Transitions Among Excitable, Oscillatory and Non-Excitable in Simplified Calcium Cycling Model

Abstract

Calcium (Ca) plays a central role in cardiac excitation-contraction coupling. Under normal conditions, Ca entering through the L-type Ca channel opens ryanodine receptors (RyRs), which are regulated by cytosolic ([Ca]i) and luminal Ca ([Ca]SR), and causes Ca release from the sarcoplasmic reticulum (SR). This positive feedback by Ca induced Ca release makes the Ca cycling excitable. However, as the cell goes to pathological conditions, Ca releases from the SR occurs spontaneously, leading to Ca oscillation. This transition from excitable to oscillatory can be caused by different factors, including Ca overload, RyR sensitization, SERCA uptake regulation, and structural remodeling etc. Here we use a simplified model of intracellular Ca cycling to investigate how each factor contributes to Ca cycling dynamics and shifts the system among excitable, oscillatory and non-excitable states. We find that: Increase of RyR sensitivity decreases the [Ca]SR threshold for Ca oscillation. When [Ca]SR is far from the threshold, increasing RyR sensitivity only is not enough to induce oscillation.
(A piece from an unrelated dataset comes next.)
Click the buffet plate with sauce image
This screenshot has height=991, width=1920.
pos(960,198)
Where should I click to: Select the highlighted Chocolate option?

As the system approaches [Ca]SR threshold, increasing RyR sensitivity only can induce oscillation by changing the system from excitable to oscillatory. In the oscillatory regime, increasing RyR sensitivity leads to more frequent oscillation at low [Ca]SR; However, if the RyR sensitivity becomes too low or too high, Ca oscillation is abolished. 2) Below the threshold, increase in extracellular [Ca] ([Ca]o) leads to increase in [Ca]SR and release amplitude; Above the [Ca]SR threshold, increase in [Ca]o leads to increase in oscillation frequency, decreases in oscillation amplitude and basal [Ca]SR. 3) Increase of SERCA pump increases the threshold for Ca oscillation; If SERCA is too low it cannot support Ca oscillation.